### Material provided ###

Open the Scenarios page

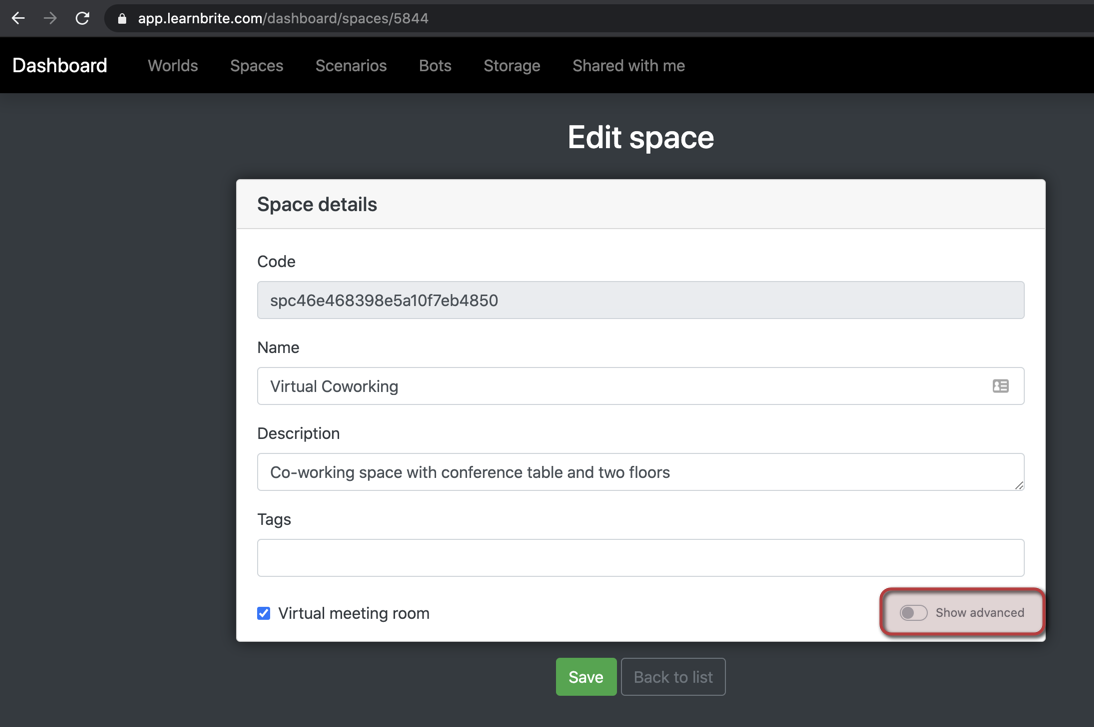pyautogui.click(x=351, y=66)
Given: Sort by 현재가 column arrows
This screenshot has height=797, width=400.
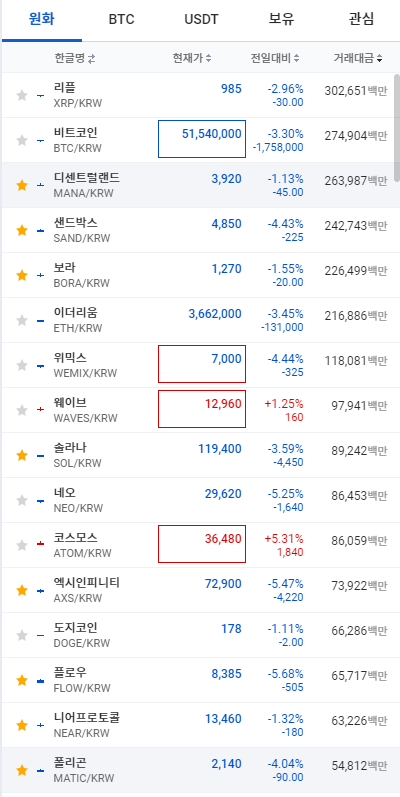Looking at the screenshot, I should tap(208, 58).
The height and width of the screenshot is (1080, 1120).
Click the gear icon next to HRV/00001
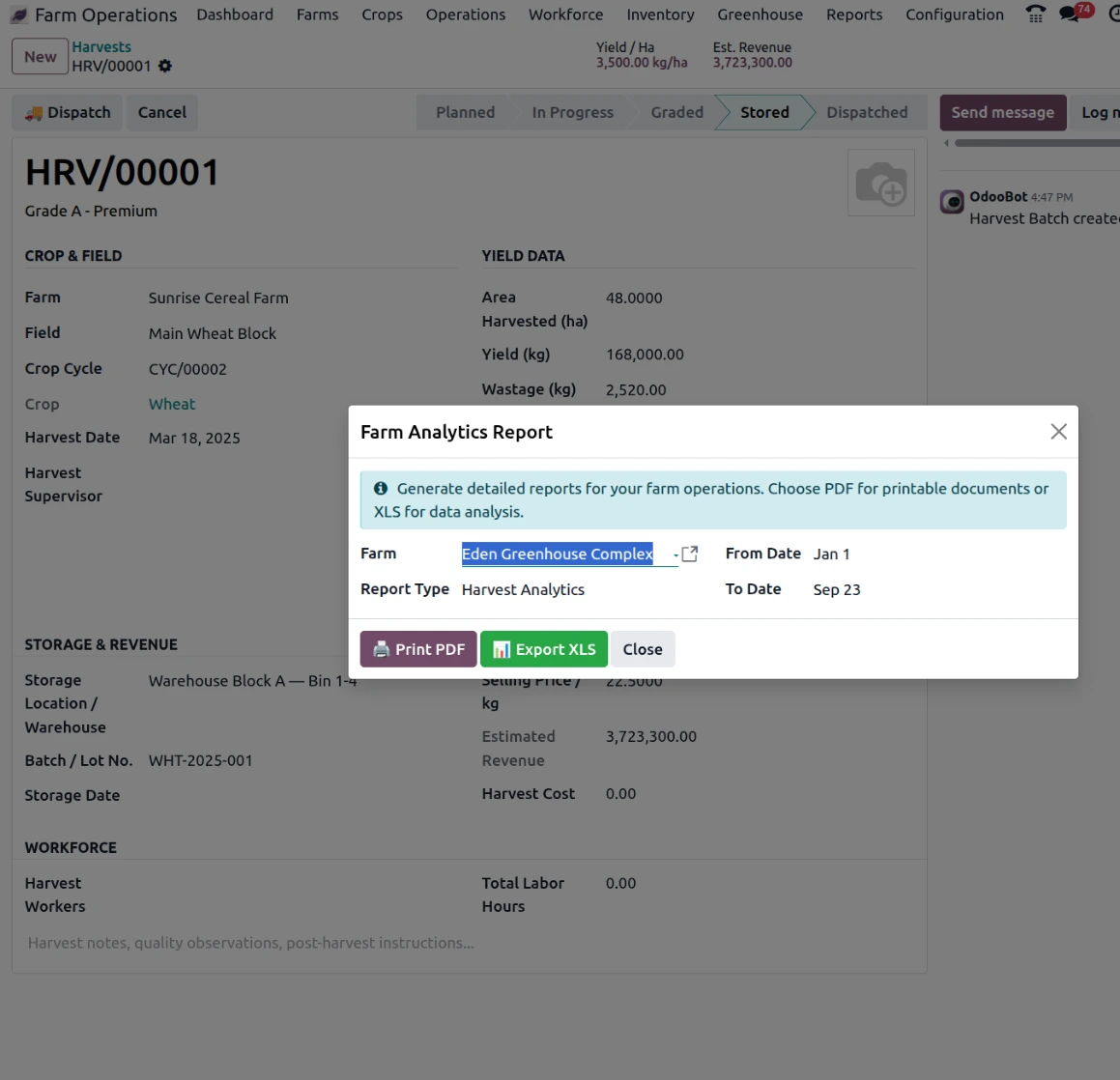tap(165, 66)
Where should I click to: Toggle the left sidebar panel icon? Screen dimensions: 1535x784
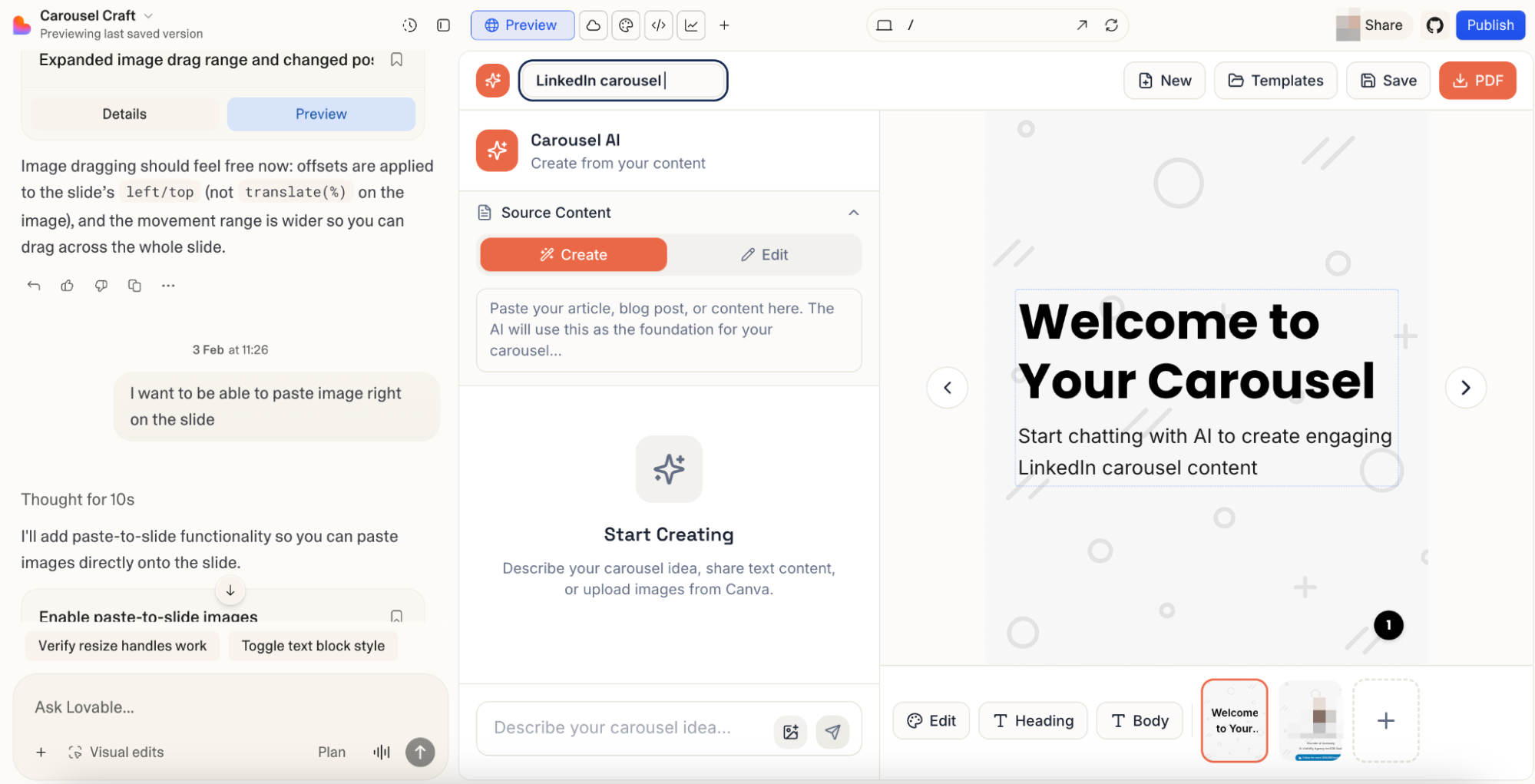click(x=442, y=25)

###

**Exercise details**
Copy out every line of the listing word for word, with all pictures omitted.

**Exercise output**
Open the Scenarios page

pyautogui.click(x=351, y=66)
Given: Sort by 현재가 column arrows
This screenshot has height=797, width=400.
Looking at the screenshot, I should tap(208, 58).
The height and width of the screenshot is (1080, 1120).
Click the gear icon next to HRV/00001
tap(165, 66)
Where should I click to: Toggle the left sidebar panel icon? Screen dimensions: 1535x784
click(x=442, y=25)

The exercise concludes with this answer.